Improving the Detection of Subtle IKr-Inhibition

Abstract

QT prolongation is an incomplete measure of drug-induced changes in repolarization. In this study, we investigated a novel, automatic ECG technique for describing ventricular repolarization morphology and we compared these results to corrected QT (QTc) prolongation for identifying ECGs of healthy individuals on moxifloxacin. We analysed data from the US FDA ECG Warehouse involving 160 standard ECGs from 40 healthy subjects enrolled in a randomized, parallel, placebo-controlled, 'thorough QT' study. Computerized ECG analysis included a series of scalar and vectorial parameters describing duration of repolarization segments and T-wave/loop morphology including its symmetry, amplitude and shape. Binary logistic models for the identification of moxifloxacin-induced abnormalities of the repolarization were developed. Moxifloxacin induced significant changes in several ECG parameters including QT and QT apex and early repolarization duration (ERD)(30)(%), T-wave amplitude and slopes of the ascending and descending arm of the T-wave. The logistic model based only on T-wave morphology parameters outperformed the model based on QTc interval for identifying the presence of moxifloxacin. Combining information about repolarization interval duration with T-wave morphology significantly improved the detection of presence of moxifloxacin (p < 0.01).

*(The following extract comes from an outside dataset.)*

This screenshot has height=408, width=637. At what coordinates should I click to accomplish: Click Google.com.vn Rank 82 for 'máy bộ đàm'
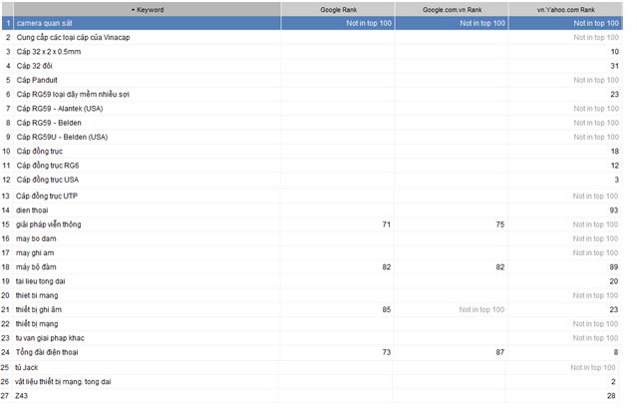click(499, 267)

The increased sensitivity of our novel ECG method contributes to a >40% reduction in the sample size required to detect significant QTc prolongation induced by moxifloxacin. Repolarization morphology is significantly altered by moxifloxacin. The computerized ECG technique provides a novel method for quantifying morphological changes of repolarization segment. Our new parameters reflecting the morphology of the T-wave outperformed QTc measurements when identifying moxifloxacin-induced blockade of the outward rapid components of the delayed rectifier repolarizing potassium current (I(Kr)). These data indicate that the analysis of T-wave morphology could play a role in the assessment of drug toxicity.